DATASET CONTENT
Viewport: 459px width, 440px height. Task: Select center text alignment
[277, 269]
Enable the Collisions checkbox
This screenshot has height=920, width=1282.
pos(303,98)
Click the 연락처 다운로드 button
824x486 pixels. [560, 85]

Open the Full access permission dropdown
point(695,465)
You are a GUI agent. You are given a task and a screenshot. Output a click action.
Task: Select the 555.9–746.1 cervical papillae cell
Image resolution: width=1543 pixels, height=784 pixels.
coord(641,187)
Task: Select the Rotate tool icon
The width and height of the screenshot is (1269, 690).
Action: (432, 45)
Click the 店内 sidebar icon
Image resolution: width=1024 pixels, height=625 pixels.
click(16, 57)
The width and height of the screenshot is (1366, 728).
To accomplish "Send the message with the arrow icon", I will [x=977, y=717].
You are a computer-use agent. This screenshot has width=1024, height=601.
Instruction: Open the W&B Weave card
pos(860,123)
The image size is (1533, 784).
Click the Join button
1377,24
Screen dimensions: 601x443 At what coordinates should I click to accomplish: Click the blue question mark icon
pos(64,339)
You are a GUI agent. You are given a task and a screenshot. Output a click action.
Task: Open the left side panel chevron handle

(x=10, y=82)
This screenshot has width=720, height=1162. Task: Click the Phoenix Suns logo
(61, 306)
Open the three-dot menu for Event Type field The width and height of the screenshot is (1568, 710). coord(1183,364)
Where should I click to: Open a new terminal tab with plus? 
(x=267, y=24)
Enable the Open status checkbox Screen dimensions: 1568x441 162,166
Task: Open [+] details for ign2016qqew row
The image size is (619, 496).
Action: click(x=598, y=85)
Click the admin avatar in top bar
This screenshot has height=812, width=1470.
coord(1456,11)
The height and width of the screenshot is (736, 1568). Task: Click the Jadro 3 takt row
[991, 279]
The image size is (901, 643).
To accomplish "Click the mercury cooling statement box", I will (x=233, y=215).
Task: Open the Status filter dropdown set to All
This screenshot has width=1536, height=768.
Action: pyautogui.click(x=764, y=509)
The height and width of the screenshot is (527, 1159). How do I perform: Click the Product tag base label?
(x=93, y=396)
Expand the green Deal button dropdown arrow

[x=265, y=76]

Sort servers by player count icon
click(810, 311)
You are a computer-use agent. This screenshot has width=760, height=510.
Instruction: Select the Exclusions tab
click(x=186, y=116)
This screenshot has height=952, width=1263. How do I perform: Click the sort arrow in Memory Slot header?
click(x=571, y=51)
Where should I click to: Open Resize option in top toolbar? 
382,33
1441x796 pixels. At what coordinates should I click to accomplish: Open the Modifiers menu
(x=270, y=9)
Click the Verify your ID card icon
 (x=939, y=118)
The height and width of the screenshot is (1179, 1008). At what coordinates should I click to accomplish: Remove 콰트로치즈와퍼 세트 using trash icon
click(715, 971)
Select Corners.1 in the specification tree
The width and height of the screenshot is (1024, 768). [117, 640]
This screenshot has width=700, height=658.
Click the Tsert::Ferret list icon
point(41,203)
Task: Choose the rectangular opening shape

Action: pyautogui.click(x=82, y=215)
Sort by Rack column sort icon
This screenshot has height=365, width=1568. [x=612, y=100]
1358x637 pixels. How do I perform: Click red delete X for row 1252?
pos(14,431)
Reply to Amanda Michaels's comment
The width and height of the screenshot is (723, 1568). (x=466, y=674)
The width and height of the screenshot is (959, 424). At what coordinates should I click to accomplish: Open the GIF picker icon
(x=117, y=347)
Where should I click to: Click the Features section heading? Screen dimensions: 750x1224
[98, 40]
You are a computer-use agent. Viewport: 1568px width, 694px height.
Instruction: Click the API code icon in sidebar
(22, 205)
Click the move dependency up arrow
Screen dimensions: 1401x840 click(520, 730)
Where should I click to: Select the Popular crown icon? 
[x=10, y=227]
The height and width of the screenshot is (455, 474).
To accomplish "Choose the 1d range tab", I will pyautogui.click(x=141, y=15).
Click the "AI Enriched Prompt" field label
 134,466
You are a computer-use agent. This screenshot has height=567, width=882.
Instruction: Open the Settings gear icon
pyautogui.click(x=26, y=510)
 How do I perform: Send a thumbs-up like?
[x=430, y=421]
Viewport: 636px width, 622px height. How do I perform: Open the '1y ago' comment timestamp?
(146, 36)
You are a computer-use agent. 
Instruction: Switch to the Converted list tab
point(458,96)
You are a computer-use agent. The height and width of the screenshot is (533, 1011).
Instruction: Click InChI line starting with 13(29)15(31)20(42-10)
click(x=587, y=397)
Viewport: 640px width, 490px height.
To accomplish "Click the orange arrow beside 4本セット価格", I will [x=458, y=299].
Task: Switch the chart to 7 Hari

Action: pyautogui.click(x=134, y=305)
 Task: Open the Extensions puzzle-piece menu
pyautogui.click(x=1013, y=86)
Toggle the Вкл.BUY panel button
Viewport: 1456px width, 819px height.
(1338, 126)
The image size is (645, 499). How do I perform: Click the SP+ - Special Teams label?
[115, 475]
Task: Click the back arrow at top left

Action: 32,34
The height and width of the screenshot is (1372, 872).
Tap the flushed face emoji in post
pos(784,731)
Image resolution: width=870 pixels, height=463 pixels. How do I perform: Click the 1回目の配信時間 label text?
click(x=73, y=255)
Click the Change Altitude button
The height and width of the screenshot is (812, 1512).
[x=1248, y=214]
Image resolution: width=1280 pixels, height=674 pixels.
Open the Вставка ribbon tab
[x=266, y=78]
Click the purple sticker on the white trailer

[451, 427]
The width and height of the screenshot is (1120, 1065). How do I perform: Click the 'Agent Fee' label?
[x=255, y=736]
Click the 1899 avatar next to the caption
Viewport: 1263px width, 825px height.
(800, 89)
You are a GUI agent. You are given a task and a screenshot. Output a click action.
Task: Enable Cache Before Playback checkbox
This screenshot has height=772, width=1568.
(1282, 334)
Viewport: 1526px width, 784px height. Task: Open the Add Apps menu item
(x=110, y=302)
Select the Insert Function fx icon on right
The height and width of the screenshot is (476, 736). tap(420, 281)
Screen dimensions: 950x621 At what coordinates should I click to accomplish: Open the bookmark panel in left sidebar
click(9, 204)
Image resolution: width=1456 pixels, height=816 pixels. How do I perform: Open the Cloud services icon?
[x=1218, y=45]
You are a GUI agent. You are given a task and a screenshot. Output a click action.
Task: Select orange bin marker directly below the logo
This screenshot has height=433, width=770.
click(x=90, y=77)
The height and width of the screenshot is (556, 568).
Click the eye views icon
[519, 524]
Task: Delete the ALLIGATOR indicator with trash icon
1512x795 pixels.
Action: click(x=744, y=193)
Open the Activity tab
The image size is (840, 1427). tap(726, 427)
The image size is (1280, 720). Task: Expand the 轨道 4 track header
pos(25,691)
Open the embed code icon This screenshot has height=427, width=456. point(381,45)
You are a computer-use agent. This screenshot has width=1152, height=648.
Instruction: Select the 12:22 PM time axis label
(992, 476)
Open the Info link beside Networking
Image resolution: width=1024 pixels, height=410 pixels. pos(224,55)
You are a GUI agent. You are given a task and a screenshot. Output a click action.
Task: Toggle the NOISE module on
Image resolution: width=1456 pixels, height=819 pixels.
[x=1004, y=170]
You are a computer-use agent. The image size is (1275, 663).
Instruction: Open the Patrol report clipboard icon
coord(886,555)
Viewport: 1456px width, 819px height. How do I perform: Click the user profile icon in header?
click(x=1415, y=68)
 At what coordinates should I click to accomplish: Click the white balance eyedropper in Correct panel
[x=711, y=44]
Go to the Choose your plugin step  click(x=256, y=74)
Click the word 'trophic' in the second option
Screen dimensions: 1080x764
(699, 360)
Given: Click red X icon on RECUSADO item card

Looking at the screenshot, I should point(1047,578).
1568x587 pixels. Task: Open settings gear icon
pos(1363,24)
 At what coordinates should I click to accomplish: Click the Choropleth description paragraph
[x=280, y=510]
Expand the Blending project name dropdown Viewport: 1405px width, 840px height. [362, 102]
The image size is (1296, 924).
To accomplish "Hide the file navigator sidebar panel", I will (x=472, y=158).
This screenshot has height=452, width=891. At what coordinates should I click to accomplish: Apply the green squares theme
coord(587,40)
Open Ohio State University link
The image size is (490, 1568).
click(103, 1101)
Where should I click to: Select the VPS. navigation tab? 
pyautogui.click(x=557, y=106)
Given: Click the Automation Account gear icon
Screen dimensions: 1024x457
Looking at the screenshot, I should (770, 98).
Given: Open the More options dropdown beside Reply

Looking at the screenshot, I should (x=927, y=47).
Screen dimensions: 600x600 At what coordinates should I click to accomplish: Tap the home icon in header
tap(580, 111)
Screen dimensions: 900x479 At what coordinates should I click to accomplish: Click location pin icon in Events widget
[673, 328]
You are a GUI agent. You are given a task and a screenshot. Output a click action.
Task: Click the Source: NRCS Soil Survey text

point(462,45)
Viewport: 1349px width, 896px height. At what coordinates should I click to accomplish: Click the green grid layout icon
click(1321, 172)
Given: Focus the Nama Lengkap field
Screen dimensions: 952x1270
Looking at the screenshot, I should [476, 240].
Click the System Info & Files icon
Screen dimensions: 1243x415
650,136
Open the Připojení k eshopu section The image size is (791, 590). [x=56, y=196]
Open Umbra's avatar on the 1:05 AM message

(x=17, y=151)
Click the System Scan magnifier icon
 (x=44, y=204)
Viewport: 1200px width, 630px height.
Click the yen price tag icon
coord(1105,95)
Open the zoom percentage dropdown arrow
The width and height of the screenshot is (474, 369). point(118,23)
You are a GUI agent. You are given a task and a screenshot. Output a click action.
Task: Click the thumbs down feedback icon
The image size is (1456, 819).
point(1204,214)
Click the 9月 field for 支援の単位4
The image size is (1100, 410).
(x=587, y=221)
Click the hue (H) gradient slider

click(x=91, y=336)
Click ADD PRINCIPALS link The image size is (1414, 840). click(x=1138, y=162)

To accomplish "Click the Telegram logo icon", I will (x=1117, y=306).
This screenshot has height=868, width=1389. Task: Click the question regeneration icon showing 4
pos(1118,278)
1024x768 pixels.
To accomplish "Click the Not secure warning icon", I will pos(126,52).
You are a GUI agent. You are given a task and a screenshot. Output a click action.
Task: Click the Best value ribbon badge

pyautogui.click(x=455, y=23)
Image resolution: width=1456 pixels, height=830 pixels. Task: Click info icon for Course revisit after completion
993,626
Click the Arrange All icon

INSTRUCTIONS FOR THE TASK
Please turn the stretch of the material above, from the line containing "Viewport: 636px width, 622px" through the line containing "pos(784,731)", into a Markdown table with the columns Number and Line, leaving out blank lines. Include both of those lines.

TASK ANSWER
| Number | Line |
|---|---|
| 1 | Viewport: 636px width, 622px height. How do I perform: Open the '1y ago' comment timestamp? |
| 2 | (146, 36) |
| 3 | You are a computer-use agent.  |
| 4 | Instruction: Switch to the Converted list tab |
| 5 | point(458,96) |
| 6 | You are a computer-use agent. The height and width of the screenshot is (533, 1011). |
| 7 | Instruction: Click InChI line starting with 13(29)15(31)20(42-10) |
| 8 | click(x=587, y=397) |
| 9 | Viewport: 640px width, 490px height. |
| 10 | To accomplish "Click the orange arrow beside 4本セット価格", I will [x=458, y=299]. |
| 11 | Task: Switch the chart to 7 Hari |
| 12 | Action: pyautogui.click(x=134, y=305) |
| 13 |  Task: Open the Extensions puzzle-piece menu |
| 14 | pyautogui.click(x=1013, y=86) |
| 15 | Toggle the Вкл.BUY panel button |
| 16 | Viewport: 1456px width, 819px height. |
| 17 | (1338, 126) |
| 18 | The image size is (645, 499). How do I perform: Click the SP+ - Special Teams label? |
| 19 | [115, 475] |
| 20 | Task: Click the back arrow at top left |
| 21 | Action: 32,34 |
| 22 | The height and width of the screenshot is (1372, 872). |
| 23 | Tap the flushed face emoji in post |
| 24 | pos(784,731) |